L’avocat de la défenderesse allègue qu’en vertu de l’article 21 des Règlements concernant la défense du Canada, le ministre de la Justice a rendu une ordonnance par laquelle le demandeur a été mis sous garde légale, laquelle ordonnance a été confirmée par le gouverneur en conseil. L’avocat fait référence au décret autorisant l’internement de personnes agissant d’une manière préjudiciable à l’État, C.P. 3720 [le 5 août 1940]. Ce décret prescrit, notamment, ce qui suit :

[traduction] À CES CAUSES, il plaît à Son Excellence le Gouverneur général en conseil, sur la recommandation du ministre suppléant de la Justice et conformément aux dispositions de la Loi des mesures de guerre, d’ordonner, et il est par les présentes ordonné, que toutes les recommandations concernant la détention de toute personne en particulier, sous le régime de l’article 21 des Règlements concernant la défense du Canada, approuvées, ou qui peuvent à l’avenir être approuvées, sous la signature ou les initiales du ministre de la Justice ou du ministre suppléant de la Justice, ainsi que l’ordre du ministre de la Justice, datée du vingt-deuxième jour de septembre 1939, mentionné plus haut, soient supposés être interprétés à toutes fins comme ordonnances valides adoptées sous le régime des dispositions dudit règlement. ((1940), LXXIV La Gazette du Canada, à la page 645).

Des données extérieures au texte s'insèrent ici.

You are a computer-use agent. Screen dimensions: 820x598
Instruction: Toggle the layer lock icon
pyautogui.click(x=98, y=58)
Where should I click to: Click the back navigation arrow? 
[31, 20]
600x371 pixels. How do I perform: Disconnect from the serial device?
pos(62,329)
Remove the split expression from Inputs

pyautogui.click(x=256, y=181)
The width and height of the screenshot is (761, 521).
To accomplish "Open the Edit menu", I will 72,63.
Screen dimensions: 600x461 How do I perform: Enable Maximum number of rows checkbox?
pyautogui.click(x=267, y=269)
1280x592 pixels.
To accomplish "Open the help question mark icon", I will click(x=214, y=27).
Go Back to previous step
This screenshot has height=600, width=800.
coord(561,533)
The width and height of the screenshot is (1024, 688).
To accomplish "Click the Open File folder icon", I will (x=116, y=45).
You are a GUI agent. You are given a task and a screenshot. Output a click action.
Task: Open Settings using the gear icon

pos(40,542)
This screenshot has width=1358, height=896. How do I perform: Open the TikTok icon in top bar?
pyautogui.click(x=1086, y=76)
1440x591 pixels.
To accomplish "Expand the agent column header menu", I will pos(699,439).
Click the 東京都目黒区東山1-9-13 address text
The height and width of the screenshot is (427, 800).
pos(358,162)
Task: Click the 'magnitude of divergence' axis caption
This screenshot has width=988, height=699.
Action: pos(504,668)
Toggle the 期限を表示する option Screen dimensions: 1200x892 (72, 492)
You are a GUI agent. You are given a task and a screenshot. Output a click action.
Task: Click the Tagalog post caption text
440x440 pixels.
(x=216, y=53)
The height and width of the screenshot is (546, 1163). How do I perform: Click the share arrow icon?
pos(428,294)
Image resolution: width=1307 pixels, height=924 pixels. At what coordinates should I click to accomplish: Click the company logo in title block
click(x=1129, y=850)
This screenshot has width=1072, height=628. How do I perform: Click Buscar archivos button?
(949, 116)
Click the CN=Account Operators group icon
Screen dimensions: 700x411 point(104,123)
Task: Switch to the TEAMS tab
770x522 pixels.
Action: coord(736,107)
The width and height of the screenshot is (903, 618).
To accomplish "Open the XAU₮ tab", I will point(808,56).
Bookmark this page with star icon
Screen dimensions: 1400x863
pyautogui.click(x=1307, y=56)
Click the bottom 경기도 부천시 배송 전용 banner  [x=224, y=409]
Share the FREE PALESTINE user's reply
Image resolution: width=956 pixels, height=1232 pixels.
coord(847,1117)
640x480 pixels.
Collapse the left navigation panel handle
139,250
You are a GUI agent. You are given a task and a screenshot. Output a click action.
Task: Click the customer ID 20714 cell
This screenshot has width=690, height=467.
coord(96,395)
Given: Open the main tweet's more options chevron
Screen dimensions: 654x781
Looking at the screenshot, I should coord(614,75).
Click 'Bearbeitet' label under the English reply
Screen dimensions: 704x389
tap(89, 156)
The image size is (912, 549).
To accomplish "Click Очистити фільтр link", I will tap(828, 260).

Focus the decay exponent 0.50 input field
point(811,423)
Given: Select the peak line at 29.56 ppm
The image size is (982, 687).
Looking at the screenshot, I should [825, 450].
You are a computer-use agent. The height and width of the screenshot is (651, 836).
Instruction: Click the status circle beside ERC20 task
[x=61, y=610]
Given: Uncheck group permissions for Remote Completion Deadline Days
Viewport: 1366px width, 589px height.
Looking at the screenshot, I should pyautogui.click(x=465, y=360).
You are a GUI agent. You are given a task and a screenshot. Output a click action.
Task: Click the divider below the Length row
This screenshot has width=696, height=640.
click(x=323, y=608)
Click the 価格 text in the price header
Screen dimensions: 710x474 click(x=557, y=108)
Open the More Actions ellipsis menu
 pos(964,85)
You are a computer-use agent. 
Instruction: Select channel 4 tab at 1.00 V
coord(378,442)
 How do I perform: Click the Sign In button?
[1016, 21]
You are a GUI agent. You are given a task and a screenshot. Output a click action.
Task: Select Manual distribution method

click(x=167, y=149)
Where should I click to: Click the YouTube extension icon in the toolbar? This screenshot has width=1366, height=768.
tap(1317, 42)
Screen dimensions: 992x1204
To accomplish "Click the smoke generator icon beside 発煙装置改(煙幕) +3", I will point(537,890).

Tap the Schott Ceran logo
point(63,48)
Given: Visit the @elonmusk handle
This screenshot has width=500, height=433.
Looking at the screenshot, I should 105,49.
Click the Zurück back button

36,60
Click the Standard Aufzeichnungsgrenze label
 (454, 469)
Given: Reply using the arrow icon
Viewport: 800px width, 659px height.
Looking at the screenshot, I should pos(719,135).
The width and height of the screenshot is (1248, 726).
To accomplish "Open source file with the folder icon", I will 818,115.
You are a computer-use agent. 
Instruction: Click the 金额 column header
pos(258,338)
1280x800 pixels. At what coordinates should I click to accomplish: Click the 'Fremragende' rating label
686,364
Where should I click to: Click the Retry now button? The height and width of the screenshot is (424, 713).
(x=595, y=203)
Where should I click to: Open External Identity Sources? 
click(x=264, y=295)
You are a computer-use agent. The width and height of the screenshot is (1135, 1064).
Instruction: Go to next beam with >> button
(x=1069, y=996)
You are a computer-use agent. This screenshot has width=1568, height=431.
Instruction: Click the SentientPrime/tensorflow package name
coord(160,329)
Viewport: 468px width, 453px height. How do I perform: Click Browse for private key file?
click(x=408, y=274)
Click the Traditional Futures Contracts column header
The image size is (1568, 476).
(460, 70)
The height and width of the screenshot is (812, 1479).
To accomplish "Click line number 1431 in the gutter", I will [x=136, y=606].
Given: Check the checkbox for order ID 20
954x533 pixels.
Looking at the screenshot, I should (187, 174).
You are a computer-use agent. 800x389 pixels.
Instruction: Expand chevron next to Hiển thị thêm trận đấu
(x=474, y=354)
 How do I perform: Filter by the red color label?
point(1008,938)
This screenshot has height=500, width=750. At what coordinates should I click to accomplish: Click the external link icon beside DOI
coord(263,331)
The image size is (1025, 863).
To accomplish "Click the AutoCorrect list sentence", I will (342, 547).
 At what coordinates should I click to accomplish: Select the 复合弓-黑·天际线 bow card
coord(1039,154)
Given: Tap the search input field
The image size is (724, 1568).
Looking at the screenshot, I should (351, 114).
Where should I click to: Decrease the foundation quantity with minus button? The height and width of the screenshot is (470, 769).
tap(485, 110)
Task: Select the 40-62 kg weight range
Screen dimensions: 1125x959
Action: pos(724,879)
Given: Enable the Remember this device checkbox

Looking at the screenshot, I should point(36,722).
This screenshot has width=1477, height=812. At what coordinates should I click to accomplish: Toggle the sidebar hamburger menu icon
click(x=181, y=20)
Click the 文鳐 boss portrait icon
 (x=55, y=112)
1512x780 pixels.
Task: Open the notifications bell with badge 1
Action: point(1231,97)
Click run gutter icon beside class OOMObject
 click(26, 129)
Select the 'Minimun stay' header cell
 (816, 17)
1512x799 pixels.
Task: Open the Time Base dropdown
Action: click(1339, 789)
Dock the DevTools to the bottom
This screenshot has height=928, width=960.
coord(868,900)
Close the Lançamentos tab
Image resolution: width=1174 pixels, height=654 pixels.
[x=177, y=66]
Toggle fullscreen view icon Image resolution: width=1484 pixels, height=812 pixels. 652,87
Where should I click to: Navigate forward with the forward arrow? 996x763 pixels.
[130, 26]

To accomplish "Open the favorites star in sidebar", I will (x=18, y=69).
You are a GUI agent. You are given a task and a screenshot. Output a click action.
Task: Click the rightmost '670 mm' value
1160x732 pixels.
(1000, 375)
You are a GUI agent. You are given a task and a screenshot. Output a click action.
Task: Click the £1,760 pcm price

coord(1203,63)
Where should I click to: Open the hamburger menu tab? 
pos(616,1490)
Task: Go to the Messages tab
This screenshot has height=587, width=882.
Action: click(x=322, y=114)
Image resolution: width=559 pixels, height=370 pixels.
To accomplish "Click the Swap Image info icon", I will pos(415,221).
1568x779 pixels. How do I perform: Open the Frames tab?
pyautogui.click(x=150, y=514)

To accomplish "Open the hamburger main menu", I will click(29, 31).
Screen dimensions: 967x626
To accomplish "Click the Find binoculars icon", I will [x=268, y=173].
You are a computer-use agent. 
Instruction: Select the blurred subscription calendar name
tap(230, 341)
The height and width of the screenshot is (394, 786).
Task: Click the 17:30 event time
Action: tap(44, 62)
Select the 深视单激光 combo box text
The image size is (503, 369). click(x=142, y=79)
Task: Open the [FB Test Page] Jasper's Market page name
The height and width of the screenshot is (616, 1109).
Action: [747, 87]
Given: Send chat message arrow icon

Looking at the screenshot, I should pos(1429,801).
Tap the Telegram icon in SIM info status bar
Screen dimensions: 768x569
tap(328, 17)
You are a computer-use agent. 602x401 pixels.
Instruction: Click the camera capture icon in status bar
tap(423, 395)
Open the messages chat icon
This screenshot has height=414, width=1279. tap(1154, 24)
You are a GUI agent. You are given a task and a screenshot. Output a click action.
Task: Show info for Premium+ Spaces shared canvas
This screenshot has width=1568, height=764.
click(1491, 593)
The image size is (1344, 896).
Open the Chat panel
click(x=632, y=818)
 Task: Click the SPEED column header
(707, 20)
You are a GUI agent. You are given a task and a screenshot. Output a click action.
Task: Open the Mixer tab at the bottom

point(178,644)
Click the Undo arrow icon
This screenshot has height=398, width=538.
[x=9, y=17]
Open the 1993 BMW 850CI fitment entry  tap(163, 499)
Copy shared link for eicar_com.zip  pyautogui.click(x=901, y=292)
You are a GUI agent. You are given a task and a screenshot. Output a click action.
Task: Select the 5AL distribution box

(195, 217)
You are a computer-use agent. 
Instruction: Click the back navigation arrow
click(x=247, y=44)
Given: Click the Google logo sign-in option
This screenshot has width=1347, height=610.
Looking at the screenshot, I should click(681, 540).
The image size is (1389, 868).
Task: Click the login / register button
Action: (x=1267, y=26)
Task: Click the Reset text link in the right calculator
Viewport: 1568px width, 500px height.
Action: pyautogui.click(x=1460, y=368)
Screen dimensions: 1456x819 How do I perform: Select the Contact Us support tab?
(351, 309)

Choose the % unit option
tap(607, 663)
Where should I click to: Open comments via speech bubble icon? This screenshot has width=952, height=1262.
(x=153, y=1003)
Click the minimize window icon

L’avocat de la défenderesse n’a pu produire la copie originale de l’ordonnance signée établie par le ministre de la Justice en vertu de l’article 21 des Règlements concernant la défense du Canada (C.P. 2483 [le 3 septembre 1939]) qui se rapportait au demandeur. Par la preuve par affidavit, la défenderesse a voulu présenter des copies non signées de l’ordonnance pour montrer que le demandeur avait été gardé en détention légalement. L’avocat a aussi soumis une abondante jurisprudence pour établir la recevabilité d’une copie non signée d’une ordonnance du ministre de la Justice de l’époque, le Très honorable Ernest Lapointe, en date du 3 septembre 1939.

Aucune preuve n’est admissible sur une demande aux termes de la Règle 419(1)a). Des éléments de preuve peuvent être déposés à l’égard de la Règle 419(1)b) à f). Je suis convaincu qu’aux fins de l’allégation de la défenderesse aux termes de la Règle 419(1)a), la preuve par affidavit de MM. Carew, O’Donnell et Wallot est irrecevable. Elle se rapporte à la question de savoir si le ministre de la Justice de l’époque a signé ou non une ordonnance. Un juge qui entendrait l’affaire au fond serait mieux placé pour régler cette question, en ce sens qu’il lui serait possible d’entendre et, peut-être, d’interroger des témoins pour savoir si une telle ordonnance a vu le jour ou non, relativement au demandeur.

L’avocat de la défenderesse déclare également que même si le demandeur avait une cause d’action en responsabilité délictuelle pour avoir été censément arrêté et gardé en détention par erreur, à cause de l’impossibilité de prouver qu’une ordonnance avait été signée par le ministre de la Justice de l’époque, le demandeur n’a aucune cause d’action parce que, avant 1953, la Couronne jouissait de l’immunité à l’égard des poursuites en responsabilité délictuelle.

L’avocat de la défenderesse me renvoie à l’ouvrage de Paul Lordon, c.r., intitulé Crown Law (Butterworths 1991, chapitre 9, Crown LawTorts, aux pages 327 à 333), ainsi qu’à l’ouvrage de Hogg intitulé Liability of the Crown, 2e éd. (Toronto : Carswell 1989), aux pages 1 à 9, 17 et 18 et 80 à 84.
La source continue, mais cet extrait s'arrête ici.